Una de las cosas imprescindibles que hay que hacer en Quebec es perderse por sus calles. Como si fuera una ciudad europea, Quebec tiene calles preciosas con restaurantes, tiendas, cafeterías… Algunas de las principales calles son Rue Saint Louis y Rue Saint Jean, las más antiguas de la ciudad.

La Rue Saint Louis llega hasta la entrada del hotel Le Chateau Frontenac y tiene varios restaurantes con encanto.
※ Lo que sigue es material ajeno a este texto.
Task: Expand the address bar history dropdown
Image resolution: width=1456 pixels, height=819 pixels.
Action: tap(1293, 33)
La Rue Saint Jean tiene preciosas cafeterías y tiendas de souvenirs, en las cuales no pudimos dejar de comprar… Además, cada una de estas calles tiene una de las antiguas puertas de acceso a la ciudad.

Basse Ville

Para llegar de la Haute Ville a la Basse Ville se puede bajar de 2 maneras: caminando o en funicular.
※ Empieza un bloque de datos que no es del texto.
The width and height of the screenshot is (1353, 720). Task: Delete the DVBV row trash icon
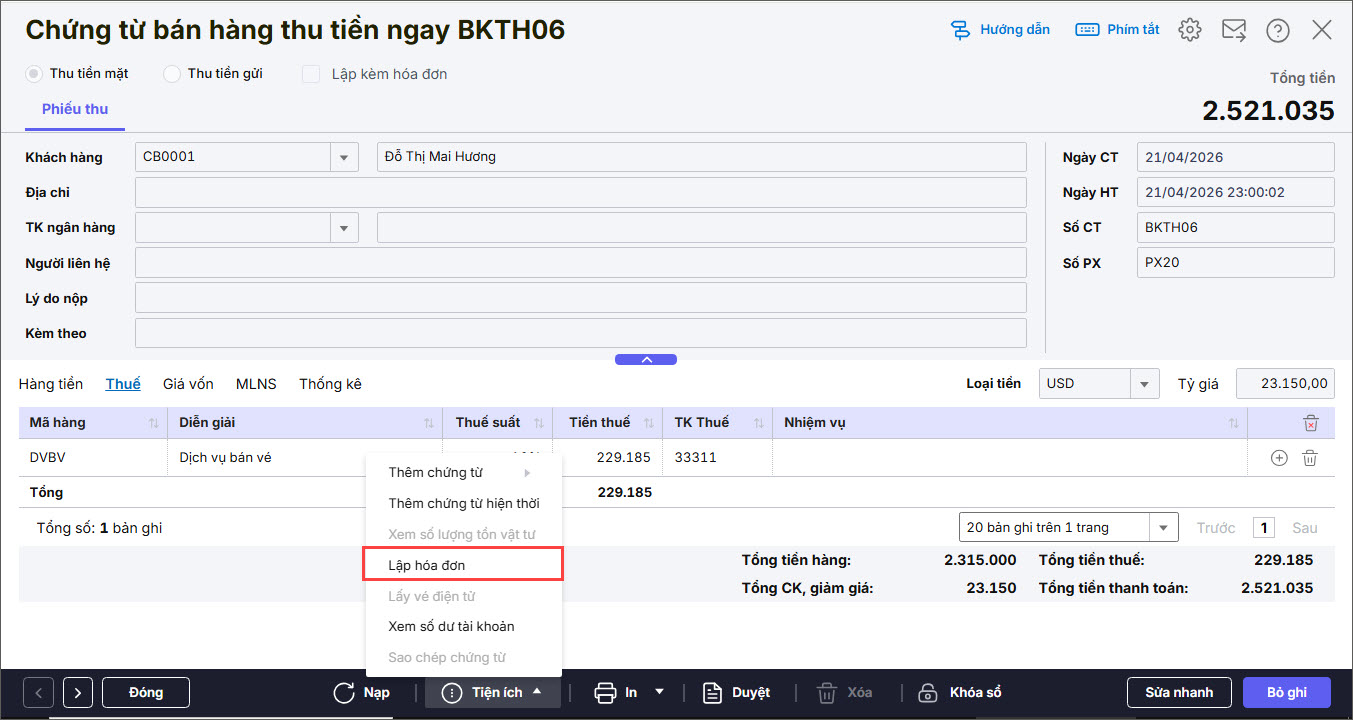click(1310, 458)
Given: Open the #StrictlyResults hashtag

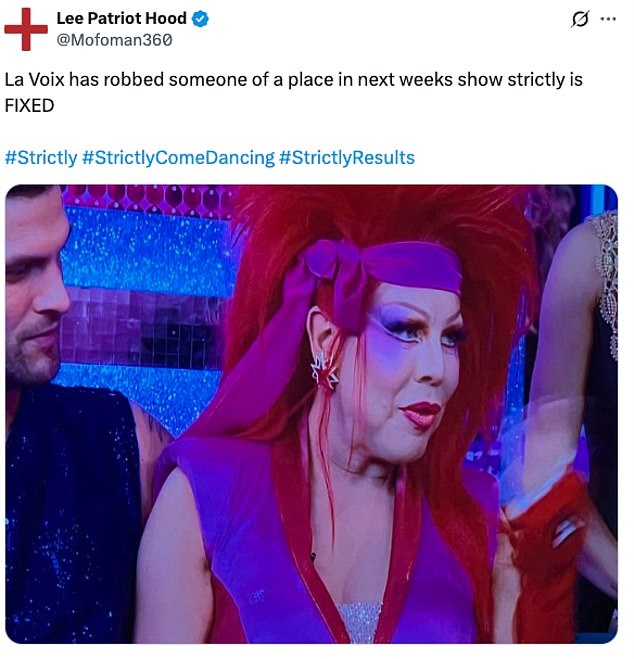Looking at the screenshot, I should (347, 158).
Desde el monumento a Samuel de Champlain, en la Terrasse Dufferin, se puede bajar a la Rue Côte de la Montagne mediante unas escaleras de madera llamadas Escalier Frontenac (también se llega hasta aquí bordeando el edificio en el que se encuentra el Museé du Fort y la Oficina de Correos).

Escalier Casse-cou

Desde aquí, se llega a una pequeña calle de escaleras, bastante corta y empinada, a la que se conoce con el nombre de Escalier Casse-Cou (escalera “rompecuellos”), en la que hay algunas tiendas y cafeterías y que baja hasta la Rue du Petit Champlain.

También se llega a la Rue du Petit Champlain desde Haute Ville en Funicular (conocido como Funiculaire du Vieux-Québec) y que se puede coger en la Terrasse Dufferin.

Bajando a la Basse Ville en el Funiculaire du Vieux-Québec

El funicular se inauguró en 1879 y ha sufrido varias reformas desde su apertura. El precio por trayecto es de 3,50 CAD y abre todos los días (excepto el 25 de diciembre) desde las 7.30 de la mañana, mientras que la hora de cierre varía entre las 9.00 y las 11.00, dependiendo de la época del año. En ambas estaciones hay tienda de souvenirs, de hecho, para subir desde la Basse Ville, se accede al funicular a través de la ciudad.

Rue du Petit-Champlain

Uno de los restaurantes de la Rue Petit-Champlain

Es la calle comercial más antigua de América del Norte y una de las más antiguas de la ciudad, y es un imprescindible en cualquier viaje a Quebec. Su aspecto es de cuento: con preciosas casas de piedra, puertas y ventanas de colores, balcones de madera, y locales con muchísimo encanto.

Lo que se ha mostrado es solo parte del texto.